You are viewing a plain text version of this content. The canonical link for it is here.
Posted to issues@beam.apache.org by "Kyle Weaver (JIRA)" <ji...@apache.org> on 2019/05/30 03:26:00 UTC

[jira] [Resolved] (BEAM-7131) Spark portable runner appears to be repeating work (in TFX example)

     [ https://issues.apache.org/jira/browse/BEAM-7131?page=com.atlassian.jira.plugin.system.issuetabpanels:all-tabpanel ]

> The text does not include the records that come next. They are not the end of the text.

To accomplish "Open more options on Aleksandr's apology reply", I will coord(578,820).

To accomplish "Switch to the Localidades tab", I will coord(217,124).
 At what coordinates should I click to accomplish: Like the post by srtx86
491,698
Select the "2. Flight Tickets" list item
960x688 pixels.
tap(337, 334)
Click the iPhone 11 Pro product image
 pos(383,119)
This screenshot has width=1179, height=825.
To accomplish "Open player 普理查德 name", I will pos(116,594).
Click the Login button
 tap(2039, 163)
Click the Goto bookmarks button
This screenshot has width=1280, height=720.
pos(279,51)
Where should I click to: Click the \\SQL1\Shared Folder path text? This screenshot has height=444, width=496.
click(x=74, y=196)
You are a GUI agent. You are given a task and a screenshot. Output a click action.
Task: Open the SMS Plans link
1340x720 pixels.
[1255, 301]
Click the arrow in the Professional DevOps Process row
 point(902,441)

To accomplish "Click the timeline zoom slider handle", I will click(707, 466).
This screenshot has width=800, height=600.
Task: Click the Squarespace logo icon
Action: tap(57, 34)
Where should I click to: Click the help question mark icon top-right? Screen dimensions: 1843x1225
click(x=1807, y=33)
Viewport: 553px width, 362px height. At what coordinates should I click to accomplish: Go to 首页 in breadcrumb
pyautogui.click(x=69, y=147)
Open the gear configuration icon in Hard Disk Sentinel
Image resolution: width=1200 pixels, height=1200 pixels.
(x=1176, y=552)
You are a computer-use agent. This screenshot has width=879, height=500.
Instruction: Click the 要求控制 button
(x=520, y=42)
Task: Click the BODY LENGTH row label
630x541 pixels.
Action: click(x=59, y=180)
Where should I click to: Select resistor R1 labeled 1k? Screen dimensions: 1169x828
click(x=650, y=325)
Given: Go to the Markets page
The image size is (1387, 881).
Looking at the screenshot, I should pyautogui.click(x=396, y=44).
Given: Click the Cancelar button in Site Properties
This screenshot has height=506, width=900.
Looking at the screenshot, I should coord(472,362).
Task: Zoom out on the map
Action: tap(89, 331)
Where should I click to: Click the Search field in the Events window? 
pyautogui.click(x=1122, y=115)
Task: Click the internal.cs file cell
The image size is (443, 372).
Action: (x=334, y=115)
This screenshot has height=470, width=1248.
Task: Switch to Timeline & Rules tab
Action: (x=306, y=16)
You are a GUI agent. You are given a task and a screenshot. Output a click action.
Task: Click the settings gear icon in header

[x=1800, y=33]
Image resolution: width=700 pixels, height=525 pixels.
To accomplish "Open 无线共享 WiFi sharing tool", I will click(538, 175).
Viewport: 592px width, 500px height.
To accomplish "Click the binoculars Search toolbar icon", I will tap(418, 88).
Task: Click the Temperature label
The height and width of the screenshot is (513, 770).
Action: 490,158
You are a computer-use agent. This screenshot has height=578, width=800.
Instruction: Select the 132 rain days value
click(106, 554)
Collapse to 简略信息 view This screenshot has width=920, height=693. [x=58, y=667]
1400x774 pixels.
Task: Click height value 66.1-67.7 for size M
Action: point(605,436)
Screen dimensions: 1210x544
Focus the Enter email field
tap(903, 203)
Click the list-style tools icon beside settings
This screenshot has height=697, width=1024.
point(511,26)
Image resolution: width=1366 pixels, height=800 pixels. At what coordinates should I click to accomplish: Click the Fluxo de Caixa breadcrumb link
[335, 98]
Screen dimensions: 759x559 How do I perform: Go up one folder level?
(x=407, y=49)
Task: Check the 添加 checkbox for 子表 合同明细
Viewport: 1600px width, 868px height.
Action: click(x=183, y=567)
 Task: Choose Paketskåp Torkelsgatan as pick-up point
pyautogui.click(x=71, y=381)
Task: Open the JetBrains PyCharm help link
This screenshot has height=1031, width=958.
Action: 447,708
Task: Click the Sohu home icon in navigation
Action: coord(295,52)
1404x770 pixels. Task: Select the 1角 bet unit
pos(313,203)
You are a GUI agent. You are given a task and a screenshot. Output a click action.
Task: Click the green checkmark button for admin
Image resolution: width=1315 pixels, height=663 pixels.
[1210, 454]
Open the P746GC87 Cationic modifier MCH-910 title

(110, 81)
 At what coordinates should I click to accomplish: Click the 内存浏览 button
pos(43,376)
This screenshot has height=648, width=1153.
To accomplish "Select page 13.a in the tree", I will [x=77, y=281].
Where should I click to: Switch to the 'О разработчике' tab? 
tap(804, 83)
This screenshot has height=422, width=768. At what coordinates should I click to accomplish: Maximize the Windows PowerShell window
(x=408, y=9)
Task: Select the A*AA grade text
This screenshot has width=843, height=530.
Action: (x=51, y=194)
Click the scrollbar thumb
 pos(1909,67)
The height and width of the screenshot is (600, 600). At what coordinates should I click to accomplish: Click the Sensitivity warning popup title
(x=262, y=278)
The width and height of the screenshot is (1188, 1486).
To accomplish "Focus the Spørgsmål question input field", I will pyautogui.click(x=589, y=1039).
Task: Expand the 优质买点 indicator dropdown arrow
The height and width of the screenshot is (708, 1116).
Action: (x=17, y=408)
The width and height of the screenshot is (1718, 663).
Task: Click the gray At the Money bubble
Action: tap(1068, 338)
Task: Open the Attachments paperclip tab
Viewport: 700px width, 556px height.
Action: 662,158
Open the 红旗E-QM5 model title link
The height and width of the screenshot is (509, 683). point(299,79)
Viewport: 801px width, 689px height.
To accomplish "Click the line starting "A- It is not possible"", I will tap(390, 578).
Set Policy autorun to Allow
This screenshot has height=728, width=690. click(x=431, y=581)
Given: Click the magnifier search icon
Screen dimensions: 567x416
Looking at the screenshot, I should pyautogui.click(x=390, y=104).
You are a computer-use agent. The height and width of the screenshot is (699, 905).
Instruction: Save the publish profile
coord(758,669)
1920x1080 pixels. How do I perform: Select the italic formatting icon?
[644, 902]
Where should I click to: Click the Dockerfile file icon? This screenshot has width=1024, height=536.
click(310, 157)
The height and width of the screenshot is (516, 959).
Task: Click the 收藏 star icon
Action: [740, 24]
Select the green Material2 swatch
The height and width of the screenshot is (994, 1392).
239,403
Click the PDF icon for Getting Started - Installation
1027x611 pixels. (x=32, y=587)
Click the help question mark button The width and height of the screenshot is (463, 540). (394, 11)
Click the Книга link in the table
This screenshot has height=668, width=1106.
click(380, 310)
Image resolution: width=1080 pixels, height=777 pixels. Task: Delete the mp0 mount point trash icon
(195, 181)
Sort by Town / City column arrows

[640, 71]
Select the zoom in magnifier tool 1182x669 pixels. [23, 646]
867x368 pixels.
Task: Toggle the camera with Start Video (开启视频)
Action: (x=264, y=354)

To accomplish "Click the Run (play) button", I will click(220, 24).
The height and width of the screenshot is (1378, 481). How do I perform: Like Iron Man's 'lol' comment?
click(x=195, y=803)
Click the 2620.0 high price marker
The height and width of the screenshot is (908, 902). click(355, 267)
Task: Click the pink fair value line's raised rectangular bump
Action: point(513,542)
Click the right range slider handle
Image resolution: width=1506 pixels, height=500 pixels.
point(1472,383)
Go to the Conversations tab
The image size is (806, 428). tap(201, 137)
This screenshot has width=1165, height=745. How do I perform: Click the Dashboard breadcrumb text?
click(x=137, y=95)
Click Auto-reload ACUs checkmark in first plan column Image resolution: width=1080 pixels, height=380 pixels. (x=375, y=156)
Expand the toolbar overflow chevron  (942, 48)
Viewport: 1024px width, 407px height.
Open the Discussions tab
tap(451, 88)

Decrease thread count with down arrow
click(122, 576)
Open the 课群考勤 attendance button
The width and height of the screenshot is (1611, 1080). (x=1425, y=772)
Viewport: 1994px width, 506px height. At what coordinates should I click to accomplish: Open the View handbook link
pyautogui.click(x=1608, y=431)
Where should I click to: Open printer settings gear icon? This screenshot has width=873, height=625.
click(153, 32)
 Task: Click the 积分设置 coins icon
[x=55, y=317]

Kyle Weaver resolved BEAM-7131.
-------------------------------
       Resolution: Fixed
    Fix Version/s: 2.13.0

> Spark portable runner appears to be repeating work (in TFX example)
> -------------------------------------------------------------------
>
>                 Key: BEAM-7131
>                 URL: https://issues.apache.org/jira/browse/BEAM-7131
>             Project: Beam
>          Issue Type: Bug
>          Components: runner-spark
>            Reporter: Kyle Weaver
>            Assignee: Kyle Weaver
>            Priority: Major
>             Fix For: 2.13.0
>
>          Time Spent: 6.5h
>  Remaining Estimate: 0h
>
> I've been trying to run the TFX Chicago taxi example [1] on the Spark portable runner. TFDV works fine, but the preprocess step (preprocess_flink.sh [2]) fails with the following error:
> RuntimeError: AlreadyExistsError: file already exists [while running 'WriteTransformFn/WriteTransformFn']
> Assets are being written multiple times to different temp directories, which is okay, but the error occurs when they are copied to the same permanent output directory. Specifically, the copy tree operation in transform_fn_io.py [3] is run twice with the same output directory. The error doesn't occur when that code is modified to allow overwriting existing files, but that's only a shallow fix. While the TF transform should probably be made idempotent, this is also an issue with the Spark runner, which shouldn't be repeating work like this regularly (in the absence of a failure condition).
> [1] [https://github.com/tensorflow/tfx/tree/master/tfx/examples/chicago_taxi]
> [2] [https://github.com/tensorflow/tfx/blob/master/tfx/examples/chicago_taxi/preprocess_flink.sh]
> [3] [https://github.com/tensorflow/transform/blob/master/tensorflow_transform/beam/tft_beam_io/transform_fn_io.py#L33-L45]



--
This message was sent by Atlassian JIRA
(v7.6.3#76005)